DEBRA FINE: "I would define it, Rosanne, as a picture frame around every business conversation. For business that's how I would define it."

RS: "OK, that's business, but it could be more ... "

AA: "Right, I mean, I'm looking at your book here, you say starting with a statement like 'What a beautiful day. What's your favorite season of the year?' Or 'I was truly touched by that movie. How did you like it?' Or, let's see, 'What a great conference! Tell me about the sessions you attended.'"

DEBRA FINE: "Right."

AA: "What are some other examples of small talk?"

DEBRA FINE: "Well, the examples you just cited are showing an interest in other people, taking the risk of being the first to speak, the first to say hello, and then showing an interest. And all those examples you just cited use open-ended questions: tell me, describe for me, what was that like for you, what do you know about this, how did you come up with that idea?

"I might say to someone from a different country than myself or a different culture: 'Tell me about a favorite tradition' or 'Tell me what you enjoy most about visiting here in the Washington, D.C., area?' So the key is to use open-ended questions and to show an interest in others.

"If you are unwilling to talk to me, there is no perfect way to start a conversation because you will reject me no matter what. And that's what we all need to learn is that it is up to us to take the risk of starting a conversation, but to not take it personally if someone just gives us a one-word answer or doesn't help us along in the conversation. It may mean that they have other things on their mind or they're there to meet someone else. Move on to another individual in your party or at this event or at the meeting or conference."

RS: "So you're establishing a connection, a relationship."

DEBRA FINE: "That's the goal."

RS: "Moving on, we've started this conversation even though we didn't think we had anything to say, and now we're to a point where there's like some awkwardness in it.
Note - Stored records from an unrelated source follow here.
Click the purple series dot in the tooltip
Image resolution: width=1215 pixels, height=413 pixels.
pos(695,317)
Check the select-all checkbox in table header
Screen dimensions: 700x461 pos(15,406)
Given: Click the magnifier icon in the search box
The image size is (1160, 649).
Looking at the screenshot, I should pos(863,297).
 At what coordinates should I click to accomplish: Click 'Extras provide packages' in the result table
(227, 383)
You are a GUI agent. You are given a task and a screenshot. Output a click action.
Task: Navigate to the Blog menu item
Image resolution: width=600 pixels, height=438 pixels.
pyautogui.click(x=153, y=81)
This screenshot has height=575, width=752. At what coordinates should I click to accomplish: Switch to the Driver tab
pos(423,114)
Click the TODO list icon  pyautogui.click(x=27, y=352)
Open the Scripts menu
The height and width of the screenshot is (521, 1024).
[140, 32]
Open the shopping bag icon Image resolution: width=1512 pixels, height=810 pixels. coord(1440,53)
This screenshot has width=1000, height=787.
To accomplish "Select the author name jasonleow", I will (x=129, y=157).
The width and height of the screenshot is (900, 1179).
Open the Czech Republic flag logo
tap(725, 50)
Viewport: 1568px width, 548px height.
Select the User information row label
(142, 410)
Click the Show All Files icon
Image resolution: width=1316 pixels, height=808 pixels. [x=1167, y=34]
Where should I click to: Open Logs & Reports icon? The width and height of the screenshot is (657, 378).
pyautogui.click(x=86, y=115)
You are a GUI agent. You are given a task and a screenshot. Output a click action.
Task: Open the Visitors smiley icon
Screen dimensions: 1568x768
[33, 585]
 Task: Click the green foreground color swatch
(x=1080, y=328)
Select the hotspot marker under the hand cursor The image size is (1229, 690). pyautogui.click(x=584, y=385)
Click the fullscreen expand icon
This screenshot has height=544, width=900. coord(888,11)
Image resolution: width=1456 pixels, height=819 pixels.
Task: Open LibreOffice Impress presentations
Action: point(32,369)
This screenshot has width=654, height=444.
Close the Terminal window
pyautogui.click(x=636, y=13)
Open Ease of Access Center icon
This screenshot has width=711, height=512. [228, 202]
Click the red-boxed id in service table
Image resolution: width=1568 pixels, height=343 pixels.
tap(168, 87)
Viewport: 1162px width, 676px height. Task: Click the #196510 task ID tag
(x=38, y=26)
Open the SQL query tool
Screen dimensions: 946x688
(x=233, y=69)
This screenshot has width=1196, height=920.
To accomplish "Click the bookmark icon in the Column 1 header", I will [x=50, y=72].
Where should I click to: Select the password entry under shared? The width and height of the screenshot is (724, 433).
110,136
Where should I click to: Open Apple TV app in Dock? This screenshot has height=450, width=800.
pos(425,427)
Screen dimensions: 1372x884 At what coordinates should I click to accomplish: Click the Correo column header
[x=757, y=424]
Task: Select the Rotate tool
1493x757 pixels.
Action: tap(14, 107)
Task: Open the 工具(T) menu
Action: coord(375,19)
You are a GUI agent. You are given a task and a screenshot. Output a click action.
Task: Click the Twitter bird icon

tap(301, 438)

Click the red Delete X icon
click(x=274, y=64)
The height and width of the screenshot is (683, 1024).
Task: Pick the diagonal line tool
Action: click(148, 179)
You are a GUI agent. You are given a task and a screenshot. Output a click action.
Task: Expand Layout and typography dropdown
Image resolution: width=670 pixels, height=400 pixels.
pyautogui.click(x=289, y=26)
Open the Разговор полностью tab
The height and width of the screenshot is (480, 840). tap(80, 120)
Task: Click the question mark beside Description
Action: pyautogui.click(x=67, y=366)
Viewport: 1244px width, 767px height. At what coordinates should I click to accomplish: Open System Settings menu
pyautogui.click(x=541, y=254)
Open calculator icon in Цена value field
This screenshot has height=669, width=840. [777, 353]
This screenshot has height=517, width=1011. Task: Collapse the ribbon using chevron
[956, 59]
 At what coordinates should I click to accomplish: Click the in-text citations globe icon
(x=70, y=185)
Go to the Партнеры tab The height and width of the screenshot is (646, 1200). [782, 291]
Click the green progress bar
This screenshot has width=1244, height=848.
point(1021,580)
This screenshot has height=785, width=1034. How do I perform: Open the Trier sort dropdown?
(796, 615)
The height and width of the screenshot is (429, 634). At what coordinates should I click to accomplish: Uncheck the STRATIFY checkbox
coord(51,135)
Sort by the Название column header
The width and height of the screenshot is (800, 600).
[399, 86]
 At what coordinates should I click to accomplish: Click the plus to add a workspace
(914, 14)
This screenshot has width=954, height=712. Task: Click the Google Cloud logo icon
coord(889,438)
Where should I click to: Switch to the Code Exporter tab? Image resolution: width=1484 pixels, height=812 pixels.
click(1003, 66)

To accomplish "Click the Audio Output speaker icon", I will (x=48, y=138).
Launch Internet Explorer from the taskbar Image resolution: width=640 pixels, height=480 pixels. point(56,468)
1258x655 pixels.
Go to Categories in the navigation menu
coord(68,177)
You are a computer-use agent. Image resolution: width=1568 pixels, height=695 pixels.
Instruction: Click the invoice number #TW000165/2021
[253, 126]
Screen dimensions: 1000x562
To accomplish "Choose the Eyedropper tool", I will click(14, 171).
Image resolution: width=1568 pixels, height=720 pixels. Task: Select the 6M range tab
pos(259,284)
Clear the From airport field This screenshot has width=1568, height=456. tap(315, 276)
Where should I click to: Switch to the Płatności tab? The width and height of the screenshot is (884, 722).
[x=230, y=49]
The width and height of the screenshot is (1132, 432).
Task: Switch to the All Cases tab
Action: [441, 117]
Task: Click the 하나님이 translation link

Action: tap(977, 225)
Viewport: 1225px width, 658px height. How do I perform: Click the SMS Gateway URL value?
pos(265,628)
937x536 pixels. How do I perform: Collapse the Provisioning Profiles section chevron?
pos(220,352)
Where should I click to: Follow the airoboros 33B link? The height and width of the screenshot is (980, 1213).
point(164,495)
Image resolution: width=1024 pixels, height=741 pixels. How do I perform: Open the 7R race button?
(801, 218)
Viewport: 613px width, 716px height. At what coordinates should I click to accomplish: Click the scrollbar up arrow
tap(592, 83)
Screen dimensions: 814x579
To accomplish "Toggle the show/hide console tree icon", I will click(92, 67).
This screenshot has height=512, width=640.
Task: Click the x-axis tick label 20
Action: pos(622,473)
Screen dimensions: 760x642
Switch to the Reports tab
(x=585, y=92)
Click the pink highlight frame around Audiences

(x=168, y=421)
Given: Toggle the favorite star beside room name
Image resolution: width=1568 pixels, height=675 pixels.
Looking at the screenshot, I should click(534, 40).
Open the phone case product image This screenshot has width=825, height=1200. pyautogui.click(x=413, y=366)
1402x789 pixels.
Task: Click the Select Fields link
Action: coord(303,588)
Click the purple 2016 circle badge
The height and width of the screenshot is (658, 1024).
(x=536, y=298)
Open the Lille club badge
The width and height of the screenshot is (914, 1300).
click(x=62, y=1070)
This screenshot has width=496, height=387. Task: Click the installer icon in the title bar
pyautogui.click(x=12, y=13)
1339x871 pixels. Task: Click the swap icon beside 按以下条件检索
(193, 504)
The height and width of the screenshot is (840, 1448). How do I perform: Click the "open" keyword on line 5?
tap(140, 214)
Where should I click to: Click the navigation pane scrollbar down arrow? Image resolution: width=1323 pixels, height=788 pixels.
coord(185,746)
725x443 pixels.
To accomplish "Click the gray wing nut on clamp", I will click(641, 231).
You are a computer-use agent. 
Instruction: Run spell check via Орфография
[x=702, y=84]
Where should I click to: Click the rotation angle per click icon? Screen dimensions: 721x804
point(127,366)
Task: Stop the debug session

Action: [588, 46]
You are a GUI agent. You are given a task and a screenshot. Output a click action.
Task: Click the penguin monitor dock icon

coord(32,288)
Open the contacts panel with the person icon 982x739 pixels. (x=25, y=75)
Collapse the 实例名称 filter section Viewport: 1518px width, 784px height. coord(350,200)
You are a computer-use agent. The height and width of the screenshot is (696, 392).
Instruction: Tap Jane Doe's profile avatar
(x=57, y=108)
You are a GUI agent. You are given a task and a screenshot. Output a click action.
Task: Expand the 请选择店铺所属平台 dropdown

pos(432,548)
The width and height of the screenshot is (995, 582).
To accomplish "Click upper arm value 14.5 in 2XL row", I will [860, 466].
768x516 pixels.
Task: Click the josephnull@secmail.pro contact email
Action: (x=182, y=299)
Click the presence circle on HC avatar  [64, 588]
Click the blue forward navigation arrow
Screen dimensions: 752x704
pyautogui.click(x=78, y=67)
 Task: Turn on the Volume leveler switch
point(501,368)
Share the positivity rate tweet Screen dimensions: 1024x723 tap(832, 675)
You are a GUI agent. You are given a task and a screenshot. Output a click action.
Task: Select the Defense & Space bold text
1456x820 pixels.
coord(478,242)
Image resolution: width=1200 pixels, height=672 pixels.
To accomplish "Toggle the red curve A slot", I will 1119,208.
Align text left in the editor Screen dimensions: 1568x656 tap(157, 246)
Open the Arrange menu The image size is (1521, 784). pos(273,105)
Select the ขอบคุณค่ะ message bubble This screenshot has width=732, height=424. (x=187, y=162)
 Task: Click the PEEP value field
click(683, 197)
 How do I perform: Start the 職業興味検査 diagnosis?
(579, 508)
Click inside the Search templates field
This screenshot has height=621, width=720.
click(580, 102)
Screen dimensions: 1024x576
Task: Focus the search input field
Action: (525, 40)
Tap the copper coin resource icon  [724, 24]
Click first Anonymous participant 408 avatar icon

How do you get beyond that, or maybe what we would call a pregnant pause, which is a long pause in the conversation?"

DEBRA FINE: "First and foremost, always be prepared. Before I walk into a situation where I don't know people intimately, I come up with two to three things to talk about. It may be related to the event: 'What got you involved with this charity?' It may be related to current events: 'What do you think of this new Supreme Court nominee?'

"Now, I am prepared that people don't all read the newspapers or listen to the radio, so I will say: 'Have you heard about this new Supreme Court nominee of President Bush's?' 'No, I don't even know what you're talking about, Debra.' 'Well let me fill you in ...' and then ask what their thoughts are about that.

"But be prepared with two to three things to talk about. And if you've ever met with this person before, review in your mind what you know about them before you enter the restaurant, before you go to the party, before you attend the conference, so that when there is that awkward moment, pregnant pause, the worst time to think of something to talk about is when there is absolutely nothing to talk about."

AA: "Now let's talk a little bit more about in American society, what are some lines of small talk to just, you know, completely avoid?"

DEBRA FINE: "Well, I number one don't think it's appropriate to ever say to someone 'are you married?' Because if they say no, where is this conversation headed? Don't ask someone 'do you have any kids?' because, once again, what if they say no?

"I think it is OK when you're waiting for the check, when you're on a date, to say 'tell me about your family.' That's a big question. People can respond any way they like. 'I have a brother in Cincinnati and my folks still live in Ohio as well.' It wasn't pinning them down to 'are you married?'

"Also, don't ask someone 'how's your job at Boeing?' or 'how's your job at I.B.M.?' because what if they lost their job? A better question is 'what's been going on with work?' [or] 'what's been happening with work since the last time I saw you?' So those are some ways to make sure you don't put someone else in an awkward spot."

RS: Debra Fine is a former engineer in Colorado who became interested in small talk as a way to overcome her own social awkwardness. Now she is a motivational speaker and trainer, and has written a book, "The Fine Art of Small Talk."